_WHAT TO PRODUCE:_
Using the records provided below, locate and copy each line that contains the word "Pops".

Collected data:
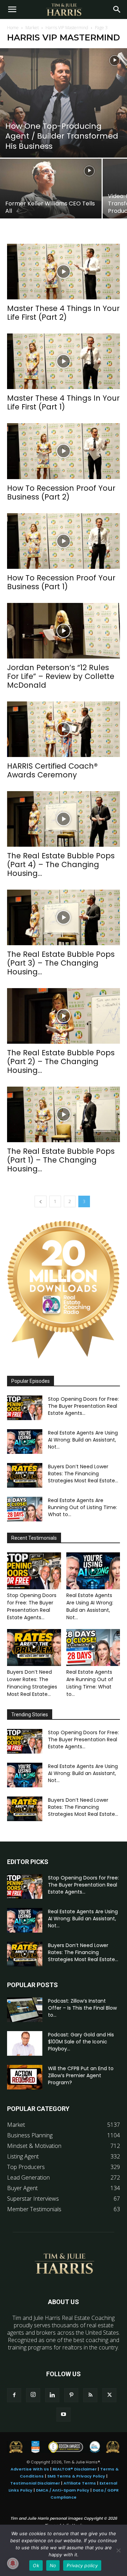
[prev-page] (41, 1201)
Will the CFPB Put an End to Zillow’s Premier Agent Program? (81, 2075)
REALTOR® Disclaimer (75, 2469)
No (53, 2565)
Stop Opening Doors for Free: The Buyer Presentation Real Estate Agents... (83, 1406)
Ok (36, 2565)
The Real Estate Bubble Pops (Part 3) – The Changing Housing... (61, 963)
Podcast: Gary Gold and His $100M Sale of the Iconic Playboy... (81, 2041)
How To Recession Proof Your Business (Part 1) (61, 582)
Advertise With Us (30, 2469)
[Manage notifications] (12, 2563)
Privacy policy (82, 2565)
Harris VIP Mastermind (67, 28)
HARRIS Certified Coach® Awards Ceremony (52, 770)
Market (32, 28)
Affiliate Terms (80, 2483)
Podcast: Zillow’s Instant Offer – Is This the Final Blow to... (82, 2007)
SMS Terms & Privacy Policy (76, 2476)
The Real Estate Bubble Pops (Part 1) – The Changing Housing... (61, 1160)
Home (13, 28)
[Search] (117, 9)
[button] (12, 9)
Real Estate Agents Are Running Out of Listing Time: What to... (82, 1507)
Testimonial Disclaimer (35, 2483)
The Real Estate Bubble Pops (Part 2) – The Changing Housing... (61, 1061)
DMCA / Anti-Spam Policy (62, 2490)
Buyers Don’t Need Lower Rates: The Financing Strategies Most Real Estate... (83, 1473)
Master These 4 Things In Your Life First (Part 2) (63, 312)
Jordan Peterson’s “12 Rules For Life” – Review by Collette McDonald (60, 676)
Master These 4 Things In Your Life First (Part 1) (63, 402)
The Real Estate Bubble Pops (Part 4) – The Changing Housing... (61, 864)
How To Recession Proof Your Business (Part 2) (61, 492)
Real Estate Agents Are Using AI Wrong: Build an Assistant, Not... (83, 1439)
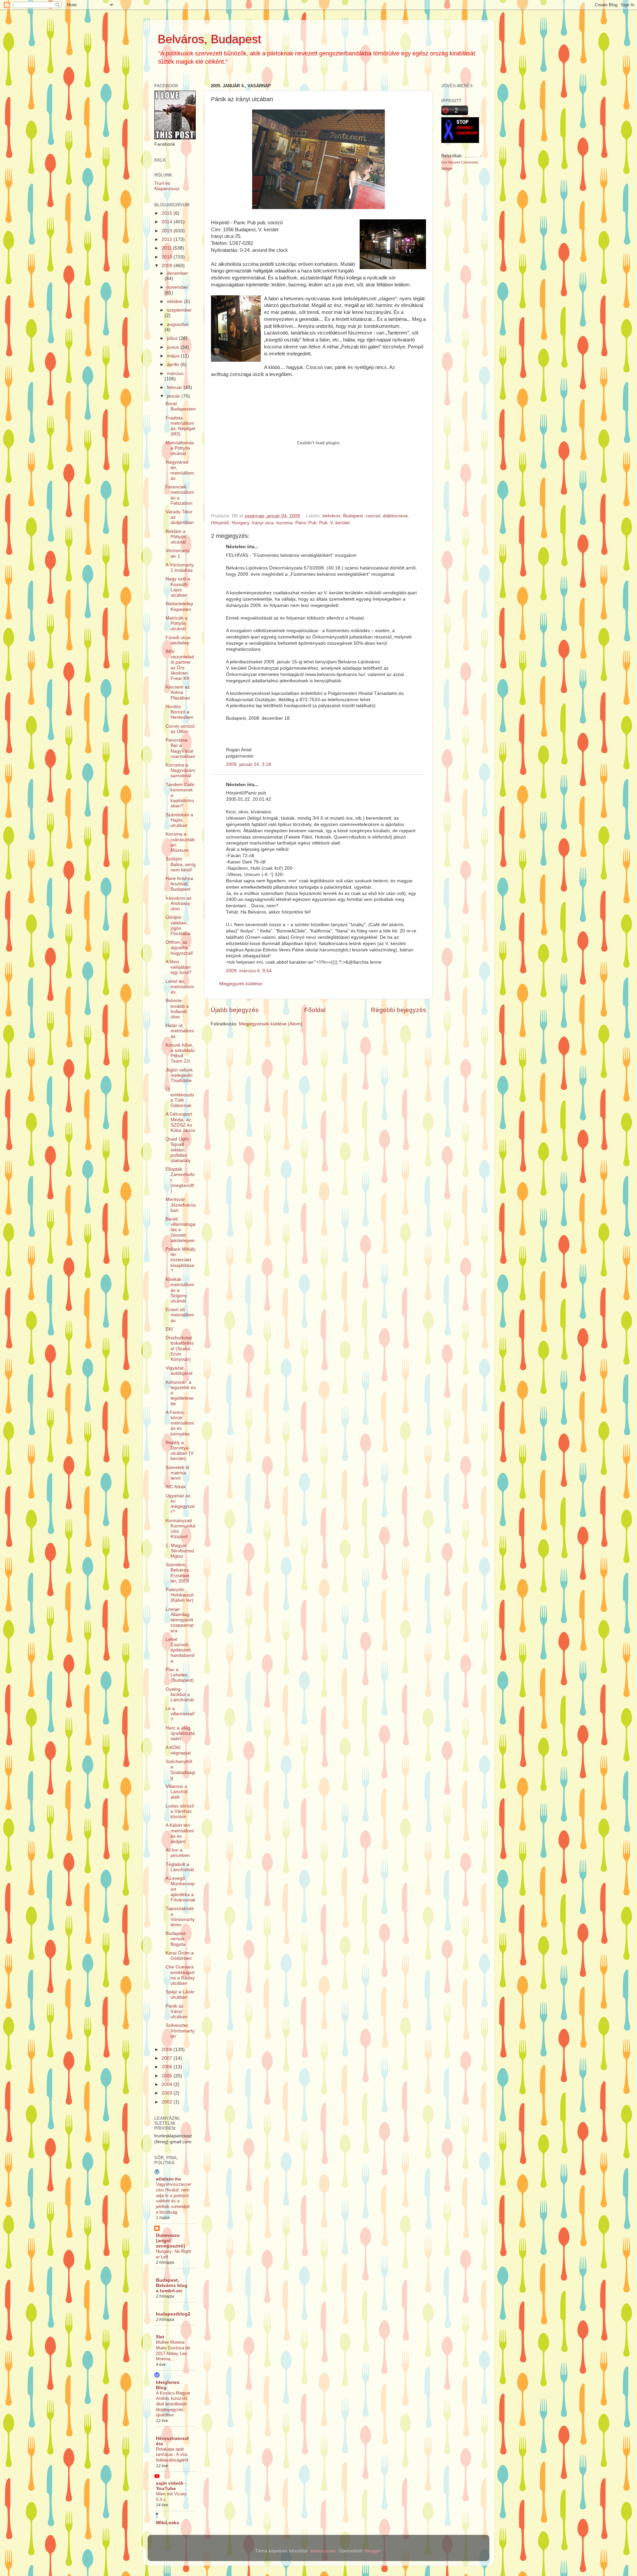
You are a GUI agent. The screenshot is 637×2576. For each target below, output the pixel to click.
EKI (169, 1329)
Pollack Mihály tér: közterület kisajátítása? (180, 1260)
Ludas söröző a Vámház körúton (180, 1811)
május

_ANSWER TO THIS TASK:_
The Real Estate Bubble Pops (Part 3) – The Changing Housing... (61, 963)
The Real Estate Bubble Pops (Part 1) – The Changing Housing... (61, 1160)
The Real Estate Bubble Pops (Part 2) – The Changing Housing... (61, 1061)
The Real Estate Bubble Pops (Part 4) – The Changing Housing... (61, 864)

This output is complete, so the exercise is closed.